Change your passwords! Especially if you reuse credentials for different services. The problem here is that you don't know what was compromised - so the safest course of action is to change the password so that if it was compromised, the exposure is limited. It's very important to use different credentials for different services. Using a (paid) product like 1Password, Keeper or the open source KeePass can help you do this.
Going forward, consider using APFS snapshots before installing software. This will allow you to roll-back to a previously known-good state of your system.
The pirated software obviously did something when it was installed. The problem is, if it simply installed some scripts that copy files and installed a keystroke logger, it can circumvent detection by malware scanners and anti-virus tools.
The only efficient and surefire way to fix this is to wipe your drive clean and reinstall. The problem is, you don't know what was done, so you have to assume the worst and mitigate it from that standpoint.
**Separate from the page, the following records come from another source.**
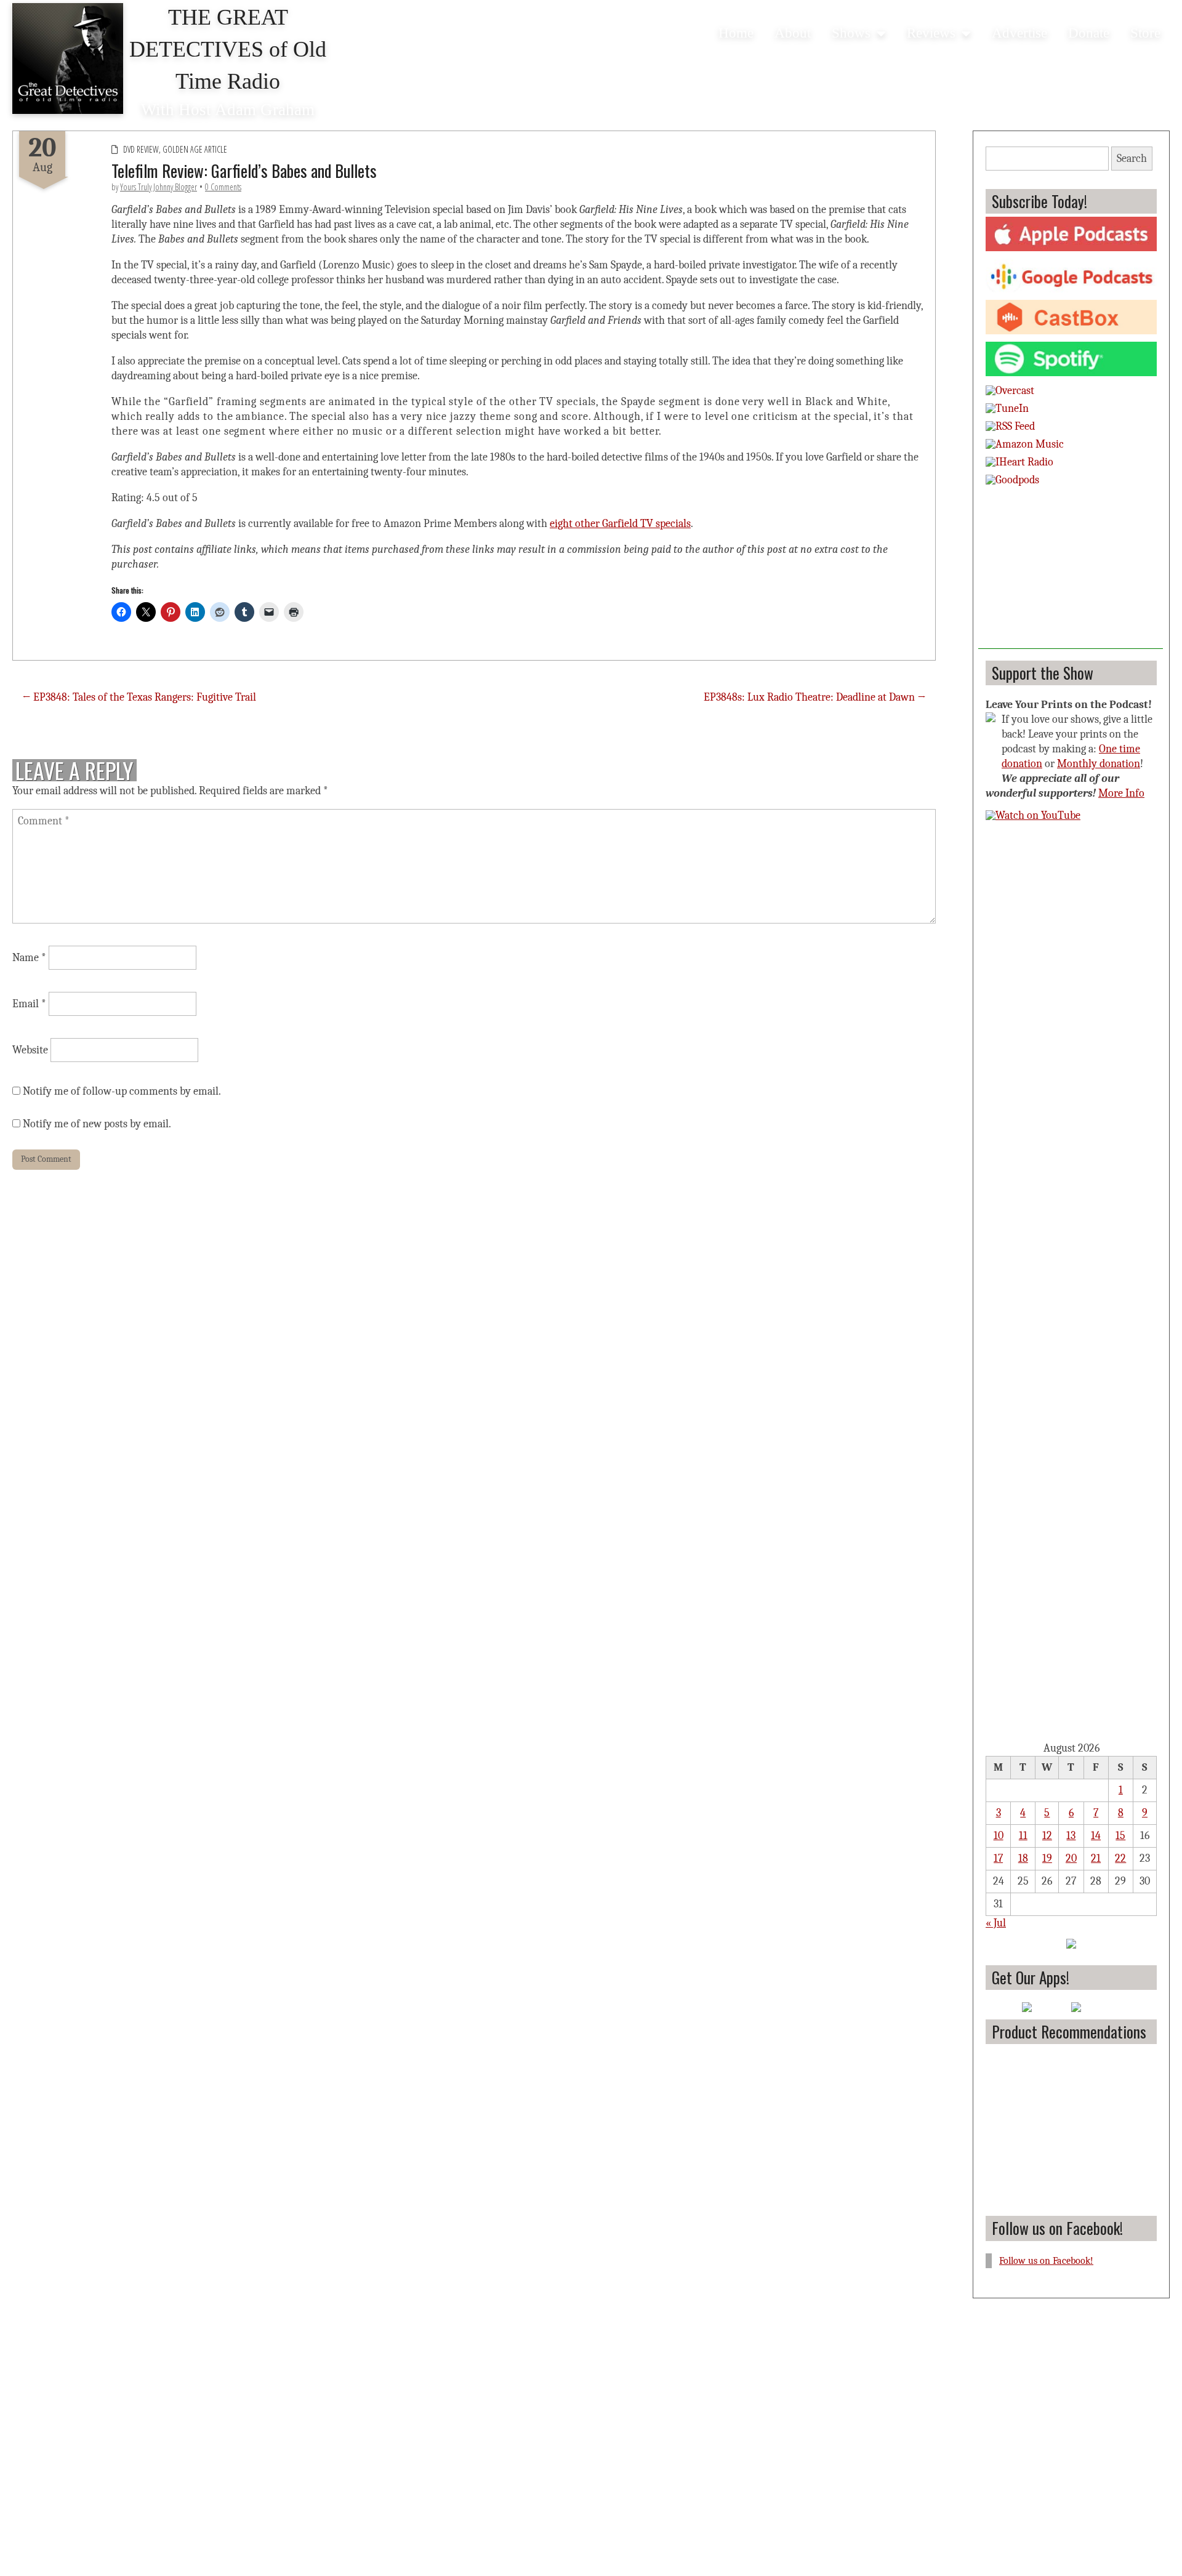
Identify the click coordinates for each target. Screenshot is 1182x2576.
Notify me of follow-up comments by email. (122, 1091)
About (792, 33)
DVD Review (141, 149)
Loss of data is always a big concern so having regular backups would be (again) a saving grace here. Identity theft is (IMO) more of a concern so changing your passwords to your accounts, especially ones that have critical data on you (i.e. financial, medical, taxes, etc.) is a high priority. Even though you may have to reuse login/username (lots of websites use email addresses), never reuse your password - don't make it easy for the attackers!
Finally, understand the time/effort that goes into fixing this all to save a few dollars by getting some pirated software. Hopefully I've painted a picture of the immense risk that you were opened up to, but as you go through the clean up process, you'll see how time and labor intensive this is. Your brother owes you big time on this one...I see you being treated to a very expensive restaurant visit in the near future.